→ **Document passage**:
──────────────────────────────

Since January 2022, Worrell has served as a member of the Boston City Council. He holds the fourth district seat, representing portions of Mattapan, Dorchester, Jamaica Plain, and Roslindale.

While Worrell often often votes with the more progressive members of the council, he also has a reputation for "reaching across the aisle" and collaborating with more conservative members.

===First term (2022–23)===
Worrell announced his candidacy for the Boston City Council after former District 4 councilor Andrea Campbell announced her candidacy for mayor of Boston. Worrell topped the ticket in the preliminary election, receiving a quarter of the votes cast (2,489 votes). Worrell defeated former state representative Evandro Carvalho in the general election.

When he took office in 2022, Worrell became the first Black man to serve on the council since 2017 (when Tito Jackson's tenure ended).

In March 2023, Worrell and his brother Christopher (a state representative) opened a joint district office in the Dorchester neighborhood as a location where their constituents could be connected with state and city services through their offices.

──────────────────────────────

→ **Collected data entries**:

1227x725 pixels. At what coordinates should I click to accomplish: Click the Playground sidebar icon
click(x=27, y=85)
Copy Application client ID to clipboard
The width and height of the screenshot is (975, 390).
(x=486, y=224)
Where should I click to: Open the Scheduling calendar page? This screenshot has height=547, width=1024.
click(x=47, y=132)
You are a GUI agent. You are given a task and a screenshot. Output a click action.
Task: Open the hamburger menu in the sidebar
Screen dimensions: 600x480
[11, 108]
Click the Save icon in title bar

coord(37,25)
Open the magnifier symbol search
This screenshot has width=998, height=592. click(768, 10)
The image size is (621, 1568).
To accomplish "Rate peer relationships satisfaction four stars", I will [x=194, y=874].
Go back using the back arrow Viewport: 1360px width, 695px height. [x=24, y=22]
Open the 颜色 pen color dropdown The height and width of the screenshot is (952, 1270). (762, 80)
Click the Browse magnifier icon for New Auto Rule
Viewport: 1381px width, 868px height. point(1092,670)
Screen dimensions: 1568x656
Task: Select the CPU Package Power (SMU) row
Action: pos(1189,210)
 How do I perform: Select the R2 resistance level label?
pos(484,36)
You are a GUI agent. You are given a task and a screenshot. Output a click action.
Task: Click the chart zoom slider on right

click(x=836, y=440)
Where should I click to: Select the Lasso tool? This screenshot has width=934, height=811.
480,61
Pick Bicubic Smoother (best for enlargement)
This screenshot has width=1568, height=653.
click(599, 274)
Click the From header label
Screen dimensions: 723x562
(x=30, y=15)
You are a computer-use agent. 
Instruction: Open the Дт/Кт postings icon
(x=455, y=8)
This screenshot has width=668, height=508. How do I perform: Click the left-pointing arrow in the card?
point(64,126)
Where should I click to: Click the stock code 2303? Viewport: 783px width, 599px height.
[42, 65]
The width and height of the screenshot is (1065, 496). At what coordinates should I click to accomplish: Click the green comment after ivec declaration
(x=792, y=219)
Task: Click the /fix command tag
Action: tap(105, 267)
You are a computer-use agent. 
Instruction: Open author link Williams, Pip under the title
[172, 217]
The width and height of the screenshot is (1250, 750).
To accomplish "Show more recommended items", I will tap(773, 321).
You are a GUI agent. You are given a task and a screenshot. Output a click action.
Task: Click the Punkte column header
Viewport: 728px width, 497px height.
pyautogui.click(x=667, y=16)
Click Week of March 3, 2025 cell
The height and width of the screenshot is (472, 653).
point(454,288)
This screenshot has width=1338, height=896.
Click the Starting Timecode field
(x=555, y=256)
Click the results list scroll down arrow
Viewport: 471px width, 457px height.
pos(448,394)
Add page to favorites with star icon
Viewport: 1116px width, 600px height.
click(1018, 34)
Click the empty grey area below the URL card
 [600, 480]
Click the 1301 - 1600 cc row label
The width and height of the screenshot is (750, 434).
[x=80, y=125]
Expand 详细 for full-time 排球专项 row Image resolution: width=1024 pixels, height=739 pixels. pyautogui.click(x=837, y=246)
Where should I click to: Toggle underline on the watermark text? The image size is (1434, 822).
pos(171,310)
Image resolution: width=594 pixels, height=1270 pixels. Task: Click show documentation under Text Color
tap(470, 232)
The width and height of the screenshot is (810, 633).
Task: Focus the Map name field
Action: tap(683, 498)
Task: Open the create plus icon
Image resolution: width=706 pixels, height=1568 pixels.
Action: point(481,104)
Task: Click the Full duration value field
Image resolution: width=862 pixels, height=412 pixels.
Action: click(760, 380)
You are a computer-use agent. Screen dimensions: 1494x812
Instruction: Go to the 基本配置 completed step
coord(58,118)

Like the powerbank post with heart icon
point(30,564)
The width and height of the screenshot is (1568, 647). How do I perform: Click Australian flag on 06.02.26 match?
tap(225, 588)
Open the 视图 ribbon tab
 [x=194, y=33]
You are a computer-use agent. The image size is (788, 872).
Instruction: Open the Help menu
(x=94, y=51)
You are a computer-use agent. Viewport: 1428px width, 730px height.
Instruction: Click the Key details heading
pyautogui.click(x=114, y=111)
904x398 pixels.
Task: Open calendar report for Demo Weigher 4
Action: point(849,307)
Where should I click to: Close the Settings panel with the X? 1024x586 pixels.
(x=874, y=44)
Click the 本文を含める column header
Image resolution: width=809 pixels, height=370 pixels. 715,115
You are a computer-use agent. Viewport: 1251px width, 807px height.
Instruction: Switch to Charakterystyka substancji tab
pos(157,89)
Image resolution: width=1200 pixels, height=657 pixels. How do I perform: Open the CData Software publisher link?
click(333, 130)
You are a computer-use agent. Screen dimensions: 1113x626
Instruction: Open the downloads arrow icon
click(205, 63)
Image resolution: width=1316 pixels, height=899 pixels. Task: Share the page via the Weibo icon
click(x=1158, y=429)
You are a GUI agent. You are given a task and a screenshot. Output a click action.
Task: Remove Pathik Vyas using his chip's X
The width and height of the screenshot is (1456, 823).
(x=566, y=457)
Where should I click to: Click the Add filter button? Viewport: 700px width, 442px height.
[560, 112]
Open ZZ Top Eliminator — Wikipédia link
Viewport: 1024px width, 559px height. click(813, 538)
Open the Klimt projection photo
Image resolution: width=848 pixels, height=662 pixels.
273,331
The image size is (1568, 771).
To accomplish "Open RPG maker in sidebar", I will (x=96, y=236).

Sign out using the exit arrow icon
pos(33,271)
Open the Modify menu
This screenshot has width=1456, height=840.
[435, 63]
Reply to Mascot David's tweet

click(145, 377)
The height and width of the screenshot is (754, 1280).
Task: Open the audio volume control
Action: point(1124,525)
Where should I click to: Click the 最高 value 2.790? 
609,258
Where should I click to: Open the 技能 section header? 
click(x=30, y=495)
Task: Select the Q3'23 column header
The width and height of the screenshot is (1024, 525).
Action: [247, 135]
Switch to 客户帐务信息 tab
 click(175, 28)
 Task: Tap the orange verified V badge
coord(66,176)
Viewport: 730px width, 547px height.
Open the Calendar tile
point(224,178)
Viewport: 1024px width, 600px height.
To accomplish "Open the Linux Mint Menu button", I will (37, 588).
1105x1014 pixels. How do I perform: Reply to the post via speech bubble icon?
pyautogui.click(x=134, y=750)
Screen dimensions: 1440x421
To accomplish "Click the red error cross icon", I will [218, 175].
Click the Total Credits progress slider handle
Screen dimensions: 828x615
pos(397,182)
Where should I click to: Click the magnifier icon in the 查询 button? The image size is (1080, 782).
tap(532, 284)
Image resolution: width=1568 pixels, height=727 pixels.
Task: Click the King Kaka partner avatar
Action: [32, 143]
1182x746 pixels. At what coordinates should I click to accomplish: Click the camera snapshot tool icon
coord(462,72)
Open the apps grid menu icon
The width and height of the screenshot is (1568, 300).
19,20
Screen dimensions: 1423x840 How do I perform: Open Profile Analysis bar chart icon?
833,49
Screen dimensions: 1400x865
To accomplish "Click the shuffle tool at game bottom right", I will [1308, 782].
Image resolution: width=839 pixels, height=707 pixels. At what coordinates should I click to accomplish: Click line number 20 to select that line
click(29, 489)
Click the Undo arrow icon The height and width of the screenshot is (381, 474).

──────────────────────────────

→ **What the task asks**:
Write the next part of the passage on Worrell's service on the Boston City Council, picking up after its final sentence.

→ **Answer area**:
Worrell and councilors Julia Mejia and Ricardo Arroyo introduced an ordinance to create an Office of Cultural Affairs in the city. While the city council passed the ordinance in October 2023, and was subsequently signed and enacted by Mayor Michelle Wu. The office is situated the city's Equity & Inclusion Cabinet.

===Second term (2024–25)===
Worrell was re-elected in 2023.

===Third term (2026–present)===
Worrell was re-elected in 2025.

In January 2026, Worrell sought the position of council president. In the council vote for the position, Liz Breadon defeated him in a 7–6 (Note: Voting for Breadon were: Breadon, Gabriela Coletta Zapata, Sharon Durkan, Ruthzee Louijeune, Enrique Pepen, Henry Santana, Benjamin Weber
Voting for Worrell were Worrell, Miniard Culpepper, John Fitzgerald, Julia Mejia, Erin Murphy) vote. Supporters of his bid for the role touted that he would be a more independent "check and balance" on the administration of Mayor Michelle Wu.